Problem statement:
Copy out every line of text in each of the items below word for word, without the pictures.

Records to process:
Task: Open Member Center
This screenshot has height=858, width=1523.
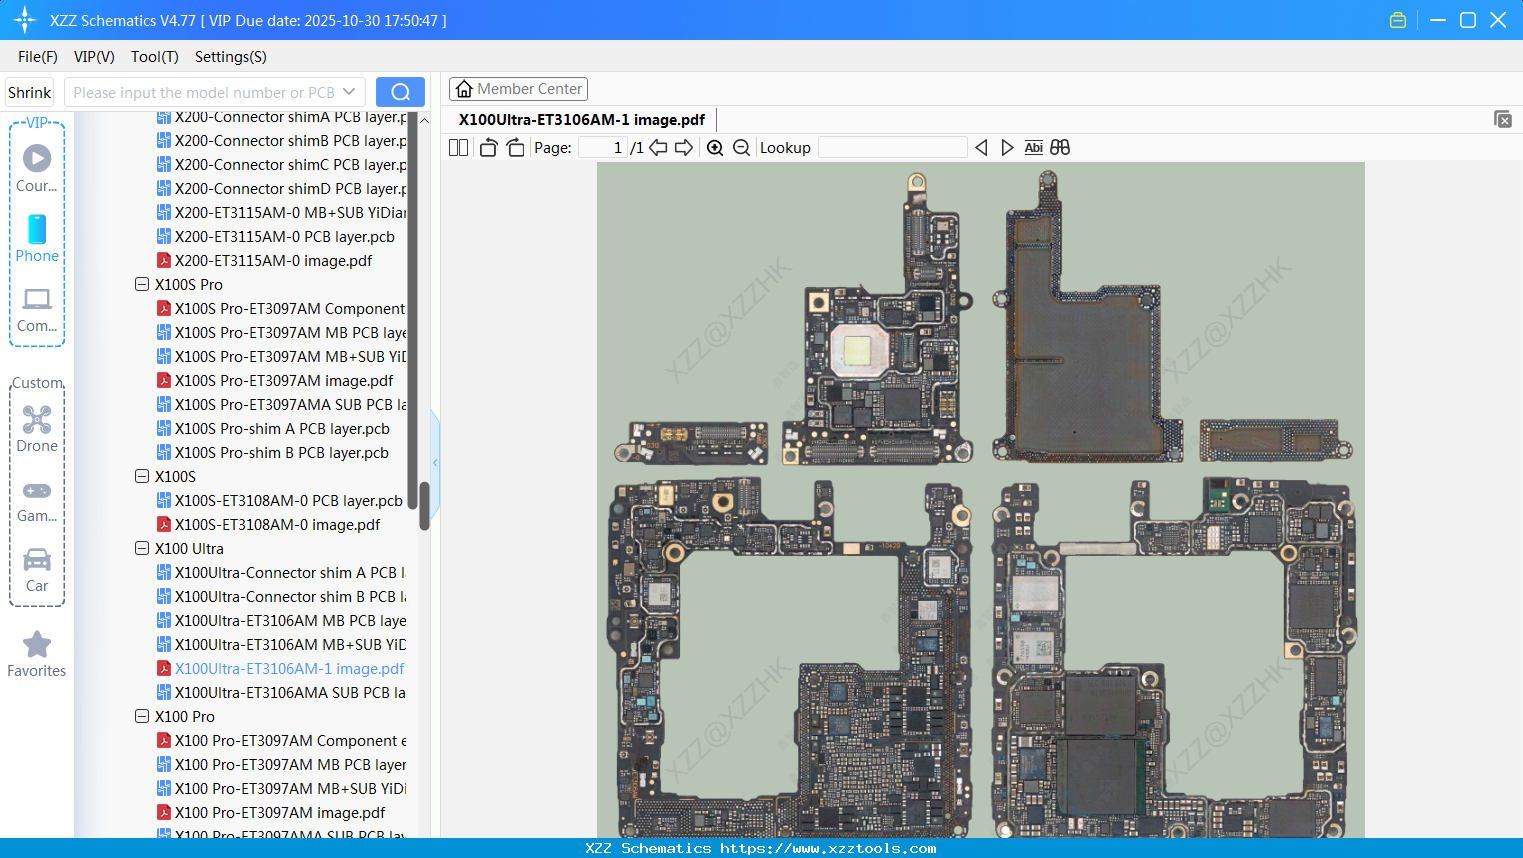Action: pyautogui.click(x=518, y=89)
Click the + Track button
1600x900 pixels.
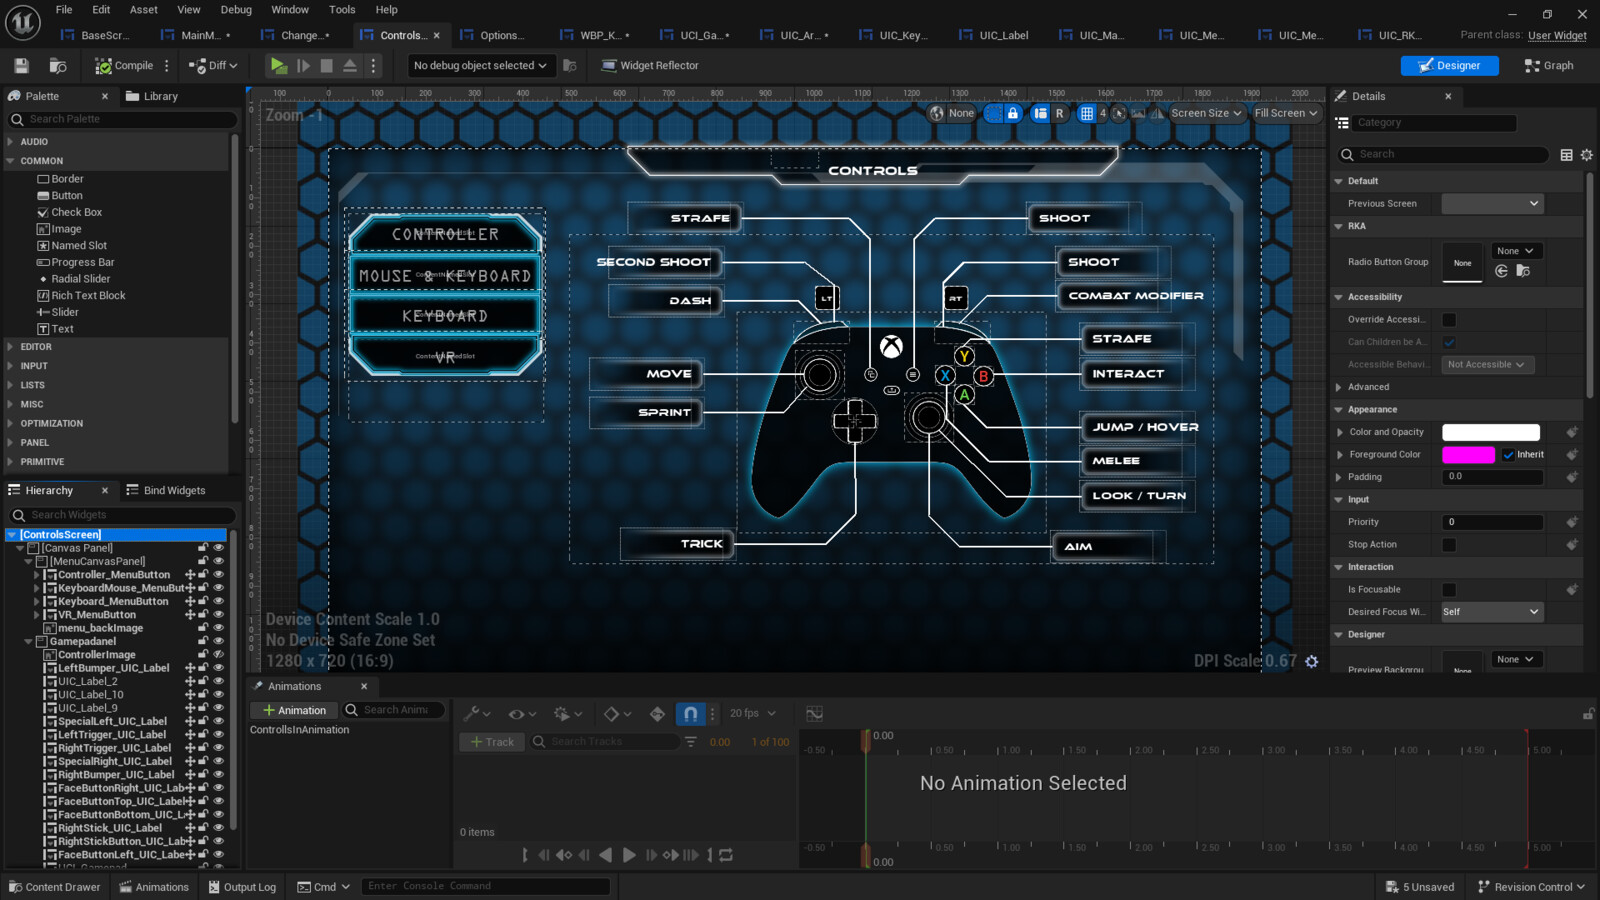(492, 741)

Completed exercise:
Task: Open Member Center
This screenshot has height=858, width=1523.
Action: pyautogui.click(x=518, y=89)
Click the + Track button
1600x900 pixels.
(492, 741)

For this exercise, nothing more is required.